DOCUMENT SEGMENT
Obesity has become epidemic in the United States and a new study, published on March 13 in the British Medical Journal, suggests that obesity may be determined by proximity to fast food establishments. The study raises the question as to whether or not government regulation that restricts geographical density of these restaurants may help mitigate the obesity problem.
The prevalence of obesity has increased dramatically since the 1950s, accelerating between 1980 through the mid-1990s and leveling off after that. But, by then, one out of three adults was considered to be obese, and two out of three considered to be overweight or obese. Obesity rates are higher in developed countries but, within these countries, the prevalence is greater among the poorer populations.
The study was led by Thomas Burgoine, a research associate at the Center for Diet and Activity research in the U.K. The researchers surveyed the eating habits of nearly 5,500 adults residing in Cambridge County, England. They also considered the number of fast food and take-out restaurants near their homes, commuting routes and workplaces. The results showed that people with the most exposure were almost twice as likely to be obese. The availability of fast food was 48 percent greater at work than at home.
Although the study doesn’t predict whether limiting the proximity of fast food establishments will have a long-term impact on obesity, it suggests that the environmental context plays a major role in determining people’s’ food choices. And exposure and accessibility seem to be the factors having the greatest influence.
Other studies have been done that look at the link between fast food availability and obesity. An article by Helen Lee, published in Social Science and Medicine, discusses a study that analyzed a national survey that followed children over their elementary school years. The research used a comprehensive business data base to measure the availability of fast food restaurants. The results indicated that, although obese school children had access to fast food, other, healthier choices also existed such as readily available grocery store. This led Lee to conclude that “differential exposure to food outlets does not independently explain weight gain over time.”

LIST OF TASKS
**1.** In the article on fast food proximity and obesity, how many adults did the study led by Thomas Burgoine survey?
**2.** Continue the article on fast food proximity and obesity from the point where it ends.

DATA SECTION
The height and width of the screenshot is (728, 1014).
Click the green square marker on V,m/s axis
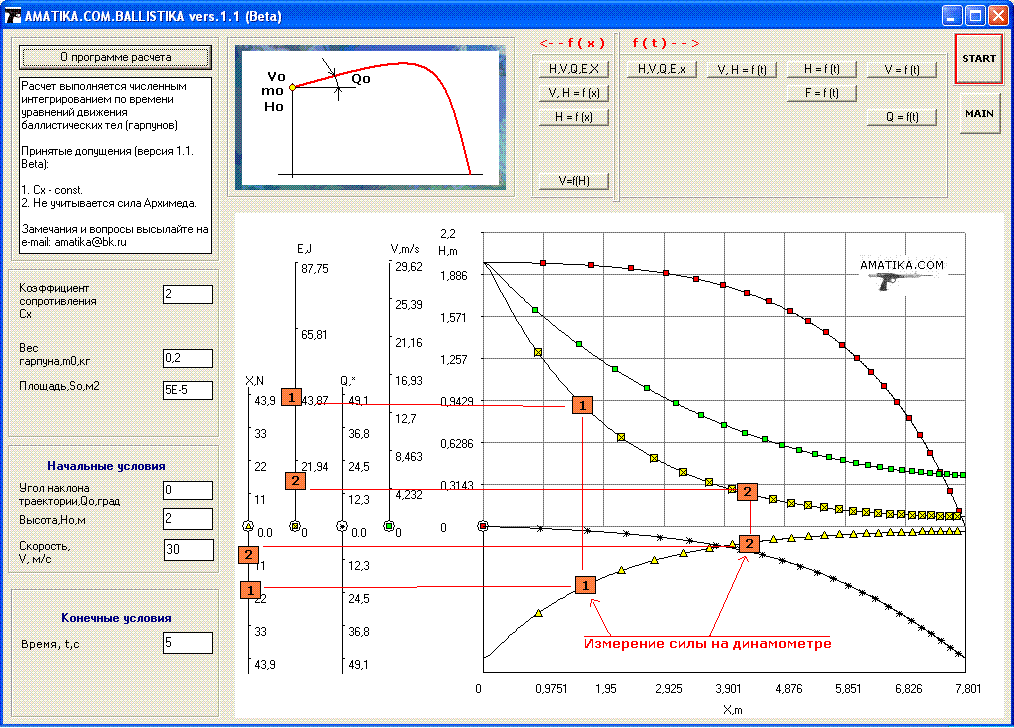(389, 525)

ANSWERS TO THE PROBLEMS
**1.** Nearly 5,500 adults

**2.**
This study, at first glance, seems to debunk the idea that obesity is determined by the proximity to fast food chains. But another thing that must be considered is the ease of access to the actual eating. Fast food’s appeal, after all, is that it is fast. And, although healthier choices may exist in one’s locality, these often take the form of whole foods that require preparation time.
Another study, published in Obesity, examined the home environments of adolescents and their influence on obesity. The results indicated that the eating behaviors of mothers, which included the quantities of sweets, soda pop, and processed snacks kept in the kitchen cabinets, were determinants in whether or not a child was obese. Here, again, proximity, availability, and ease were key.
The close proximity of fast food restaurants is likely, at least in part, to be a determining factor in obesity risk. But fast food may be one of several components of an environment that tempts people with easy access to unhealthy eating.